# EXERCISE:
The word "Create" occurs in some lines of the data. Return each such line.

# EXTRACTED DATA:
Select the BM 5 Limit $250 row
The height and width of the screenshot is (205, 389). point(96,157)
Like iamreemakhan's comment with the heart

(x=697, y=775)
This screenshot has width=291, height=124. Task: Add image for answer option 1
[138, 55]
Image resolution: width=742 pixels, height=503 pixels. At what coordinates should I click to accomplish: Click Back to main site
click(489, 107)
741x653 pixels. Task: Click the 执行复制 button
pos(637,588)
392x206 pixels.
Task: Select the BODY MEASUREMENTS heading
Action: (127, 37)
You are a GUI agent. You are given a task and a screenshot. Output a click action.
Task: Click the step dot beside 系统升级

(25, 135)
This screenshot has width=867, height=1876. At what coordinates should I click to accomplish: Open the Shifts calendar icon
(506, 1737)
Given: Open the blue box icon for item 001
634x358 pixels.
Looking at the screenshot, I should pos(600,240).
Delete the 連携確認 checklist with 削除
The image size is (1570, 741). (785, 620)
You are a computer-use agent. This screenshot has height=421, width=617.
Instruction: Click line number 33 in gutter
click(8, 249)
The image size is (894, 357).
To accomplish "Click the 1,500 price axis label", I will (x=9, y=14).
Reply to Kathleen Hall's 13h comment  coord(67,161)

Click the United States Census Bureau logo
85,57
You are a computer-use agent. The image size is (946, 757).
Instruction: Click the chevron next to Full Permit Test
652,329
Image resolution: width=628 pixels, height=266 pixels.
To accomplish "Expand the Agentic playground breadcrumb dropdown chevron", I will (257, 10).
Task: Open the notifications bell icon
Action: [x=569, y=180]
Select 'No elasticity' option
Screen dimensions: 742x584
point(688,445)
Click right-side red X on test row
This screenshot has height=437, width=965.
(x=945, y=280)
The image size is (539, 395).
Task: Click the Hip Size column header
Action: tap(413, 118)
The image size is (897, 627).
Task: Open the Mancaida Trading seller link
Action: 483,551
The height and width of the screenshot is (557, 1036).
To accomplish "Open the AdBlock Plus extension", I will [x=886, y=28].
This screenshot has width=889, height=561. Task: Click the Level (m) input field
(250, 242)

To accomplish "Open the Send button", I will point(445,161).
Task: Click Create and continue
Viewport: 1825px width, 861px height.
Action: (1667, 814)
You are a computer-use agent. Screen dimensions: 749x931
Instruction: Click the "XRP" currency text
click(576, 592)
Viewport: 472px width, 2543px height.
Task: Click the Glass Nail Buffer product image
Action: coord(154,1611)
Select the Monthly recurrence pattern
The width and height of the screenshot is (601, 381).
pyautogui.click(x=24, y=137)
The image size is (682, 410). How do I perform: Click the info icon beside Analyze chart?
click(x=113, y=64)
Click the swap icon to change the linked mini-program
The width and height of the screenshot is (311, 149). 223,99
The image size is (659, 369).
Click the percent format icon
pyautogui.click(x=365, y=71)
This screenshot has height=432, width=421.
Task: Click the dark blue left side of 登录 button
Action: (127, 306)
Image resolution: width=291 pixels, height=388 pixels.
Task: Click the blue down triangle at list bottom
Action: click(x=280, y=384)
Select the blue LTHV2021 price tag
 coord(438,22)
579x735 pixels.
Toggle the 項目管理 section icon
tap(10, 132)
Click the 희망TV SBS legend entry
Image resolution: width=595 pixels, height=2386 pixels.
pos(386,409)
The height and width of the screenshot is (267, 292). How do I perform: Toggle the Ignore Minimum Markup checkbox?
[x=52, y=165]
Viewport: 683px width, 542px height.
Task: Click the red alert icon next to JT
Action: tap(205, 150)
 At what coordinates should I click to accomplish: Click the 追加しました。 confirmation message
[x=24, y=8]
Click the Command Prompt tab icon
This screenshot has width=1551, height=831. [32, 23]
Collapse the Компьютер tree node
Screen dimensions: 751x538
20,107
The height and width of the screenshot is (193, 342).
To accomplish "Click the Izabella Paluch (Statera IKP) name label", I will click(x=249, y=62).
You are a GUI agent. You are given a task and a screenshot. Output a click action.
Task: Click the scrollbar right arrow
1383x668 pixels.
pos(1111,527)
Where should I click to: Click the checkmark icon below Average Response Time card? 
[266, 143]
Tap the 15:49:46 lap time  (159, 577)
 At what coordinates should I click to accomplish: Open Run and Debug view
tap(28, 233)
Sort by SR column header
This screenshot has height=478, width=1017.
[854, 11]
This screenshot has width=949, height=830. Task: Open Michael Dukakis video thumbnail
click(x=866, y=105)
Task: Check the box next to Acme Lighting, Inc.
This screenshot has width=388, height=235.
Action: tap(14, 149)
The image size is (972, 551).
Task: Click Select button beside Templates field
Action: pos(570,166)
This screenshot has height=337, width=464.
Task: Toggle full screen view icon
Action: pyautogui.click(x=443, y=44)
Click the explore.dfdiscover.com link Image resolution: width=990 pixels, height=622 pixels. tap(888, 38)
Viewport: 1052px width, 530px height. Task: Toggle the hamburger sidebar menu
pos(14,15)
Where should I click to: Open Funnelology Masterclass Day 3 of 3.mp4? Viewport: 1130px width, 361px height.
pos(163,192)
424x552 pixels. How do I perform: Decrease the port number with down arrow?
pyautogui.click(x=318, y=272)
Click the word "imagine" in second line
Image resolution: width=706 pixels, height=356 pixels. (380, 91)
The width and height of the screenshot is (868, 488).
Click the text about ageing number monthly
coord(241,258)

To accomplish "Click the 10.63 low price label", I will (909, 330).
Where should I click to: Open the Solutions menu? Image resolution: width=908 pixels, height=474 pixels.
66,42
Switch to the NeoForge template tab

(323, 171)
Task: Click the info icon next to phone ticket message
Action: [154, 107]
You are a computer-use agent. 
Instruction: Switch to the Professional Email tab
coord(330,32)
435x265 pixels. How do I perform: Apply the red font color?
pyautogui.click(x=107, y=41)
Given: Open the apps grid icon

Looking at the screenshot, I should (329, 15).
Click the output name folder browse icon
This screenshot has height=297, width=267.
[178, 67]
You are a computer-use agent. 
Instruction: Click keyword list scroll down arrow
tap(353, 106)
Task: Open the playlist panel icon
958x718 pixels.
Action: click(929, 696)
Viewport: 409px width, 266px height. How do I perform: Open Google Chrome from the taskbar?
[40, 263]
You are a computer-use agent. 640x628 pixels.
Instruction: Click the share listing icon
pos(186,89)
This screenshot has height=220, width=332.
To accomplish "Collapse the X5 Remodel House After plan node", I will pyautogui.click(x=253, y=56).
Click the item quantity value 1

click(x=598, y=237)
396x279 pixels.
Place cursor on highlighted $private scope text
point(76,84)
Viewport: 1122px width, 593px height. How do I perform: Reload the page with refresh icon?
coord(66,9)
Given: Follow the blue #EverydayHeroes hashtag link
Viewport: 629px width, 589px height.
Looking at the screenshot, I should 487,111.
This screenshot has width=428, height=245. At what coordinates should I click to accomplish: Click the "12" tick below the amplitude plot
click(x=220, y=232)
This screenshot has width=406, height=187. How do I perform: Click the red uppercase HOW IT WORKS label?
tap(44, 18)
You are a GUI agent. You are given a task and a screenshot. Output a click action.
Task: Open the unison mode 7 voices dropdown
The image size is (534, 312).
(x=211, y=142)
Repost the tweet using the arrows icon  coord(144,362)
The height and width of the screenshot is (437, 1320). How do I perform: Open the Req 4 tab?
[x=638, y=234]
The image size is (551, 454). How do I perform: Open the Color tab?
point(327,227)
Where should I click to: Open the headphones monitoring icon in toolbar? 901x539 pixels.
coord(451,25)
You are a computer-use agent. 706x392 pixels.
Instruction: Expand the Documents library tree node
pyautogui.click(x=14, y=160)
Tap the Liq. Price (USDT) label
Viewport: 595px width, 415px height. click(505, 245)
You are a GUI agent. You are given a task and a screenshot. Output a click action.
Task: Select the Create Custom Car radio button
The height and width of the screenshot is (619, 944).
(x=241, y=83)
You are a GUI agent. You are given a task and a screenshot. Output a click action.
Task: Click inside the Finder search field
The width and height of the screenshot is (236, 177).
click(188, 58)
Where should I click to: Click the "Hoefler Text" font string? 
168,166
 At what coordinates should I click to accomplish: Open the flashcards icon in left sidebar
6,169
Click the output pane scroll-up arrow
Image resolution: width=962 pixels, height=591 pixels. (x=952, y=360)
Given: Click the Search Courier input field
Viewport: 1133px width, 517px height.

# EXERCISE ANSWER:
Task: Click Create and continue
Task: Select the Create Custom Car radio button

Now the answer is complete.